## Source extract

In most governments around the world, the major arms of government are judiciary and the parliament a part from the government itself. These arms of government have strong influence on the processes of enacting laws regarding certain issues in a country. This observation is mainly common in parliament whose members have close association with the people. Legislatures have the ability to know the requirements of the people in the backgrounds and pass laws that protect the rights f these people as well as protecting them from laws which do not provide help to them. The judiciary is equally powerful in ensuring that those who are offended are compensated and ensuring justice is done to them. It is also effective in ensuring those who break these laws are punished according to the requirements of the laws. 

It has been necessary to know the processes by which parliament and judiciary make these laws and how these arms of government contribute in their implementation. This paper provides a discussion of ways in which parliament and judiciary make laws regarding issues such as legal personality, criminal responsibility, corporate manslaughter and issues regarding marriage and family life. It gives processes by which parliament and judiciary ensures the rights of people are protected in cases of violation of laws such as personality rights and punishing the offender. In this case it provides legislative laws that parliament puts in place to ensure the rights of people are protected in case of individual personality violation, manslaughter and marital issues are protected. It also provides ways in which the judiciary ensures the offenders of these laws are punished thus ensuring that these laws are obeyed. It provides processes by which parliament forms laws which ensures victims of corporate manslaughter are protected as well as penalties that are affected by the judiciary on the offenders of manslaughter cases and the procedures of compensating the offended individuals.

Processes by which Parliament and Judiciary make Laws in various Spheres

Processes of making Laws Regarding Legal Personality

Parliament and judiciary play crucial roles in determining laws regarding legal personality. A legal personality law distinguishes association of people for special purposes that are recognized by laws. Parliament formulates laws which ensure that these corporations are required to follow in their operations. For instance, parliament determines the level of taxes that these companies need to pay. In addition, parliament ensures laws are formulated which protect these corporations from third parties. As a result of being able to acquire rights and create binding obligations regarding its effects, it is regarded as a legal person by court. The parliament ensures that companies are allowed to act through its organs that on the basis of private la relations are based on the form of the company, consensus of shareholders meetings and the board of director’s decisions. Thus courts recognize corporations as legal persons that are liable for unlawful practices on the part of its operations and are required to pay for damages in case of unlawful practices.

## Dataset content
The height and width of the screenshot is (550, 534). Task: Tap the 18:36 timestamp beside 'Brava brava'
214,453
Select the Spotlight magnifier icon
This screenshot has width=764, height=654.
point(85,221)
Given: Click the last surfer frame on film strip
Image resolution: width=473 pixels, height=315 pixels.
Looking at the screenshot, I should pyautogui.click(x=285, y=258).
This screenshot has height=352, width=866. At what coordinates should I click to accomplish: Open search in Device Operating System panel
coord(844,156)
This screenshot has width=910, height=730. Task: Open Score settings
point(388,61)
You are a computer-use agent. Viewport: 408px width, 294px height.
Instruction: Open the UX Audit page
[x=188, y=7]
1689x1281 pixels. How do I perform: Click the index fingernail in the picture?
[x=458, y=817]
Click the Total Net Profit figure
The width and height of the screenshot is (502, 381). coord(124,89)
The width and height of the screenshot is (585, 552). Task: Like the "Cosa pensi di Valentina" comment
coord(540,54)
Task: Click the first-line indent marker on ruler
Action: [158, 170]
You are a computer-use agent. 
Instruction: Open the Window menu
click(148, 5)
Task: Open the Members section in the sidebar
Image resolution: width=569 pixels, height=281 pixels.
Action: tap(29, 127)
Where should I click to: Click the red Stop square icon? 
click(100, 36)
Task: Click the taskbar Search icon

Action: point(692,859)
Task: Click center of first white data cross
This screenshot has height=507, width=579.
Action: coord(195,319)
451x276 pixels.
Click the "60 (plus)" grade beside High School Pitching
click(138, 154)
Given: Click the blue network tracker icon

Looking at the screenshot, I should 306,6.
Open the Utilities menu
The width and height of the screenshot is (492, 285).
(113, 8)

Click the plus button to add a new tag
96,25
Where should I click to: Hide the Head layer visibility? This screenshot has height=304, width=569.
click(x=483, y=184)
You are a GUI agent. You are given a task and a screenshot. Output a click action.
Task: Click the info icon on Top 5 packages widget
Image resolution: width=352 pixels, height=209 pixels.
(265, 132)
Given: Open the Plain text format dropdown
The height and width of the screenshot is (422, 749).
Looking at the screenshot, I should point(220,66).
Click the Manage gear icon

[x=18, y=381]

## Given instruction
From the text on how parliament and the judiciary make laws, copy verbatim the passage starting at "In most governments" and ending at "of the laws.".

## Exercise solution
In most governments around the world, the major arms of government are judiciary and the parliament a part from the government itself. These arms of government have strong influence on the processes of enacting laws regarding certain issues in a country. This observation is mainly common in parliament whose members have close association with the people. Legislatures have the ability to know the requirements of the people in the backgrounds and pass laws that protect the rights f these people as well as protecting them from laws which do not provide help to them. The judiciary is equally powerful in ensuring that those who are offended are compensated and ensuring justice is done to them. It is also effective in ensuring those who break these laws are punished according to the requirements of the laws.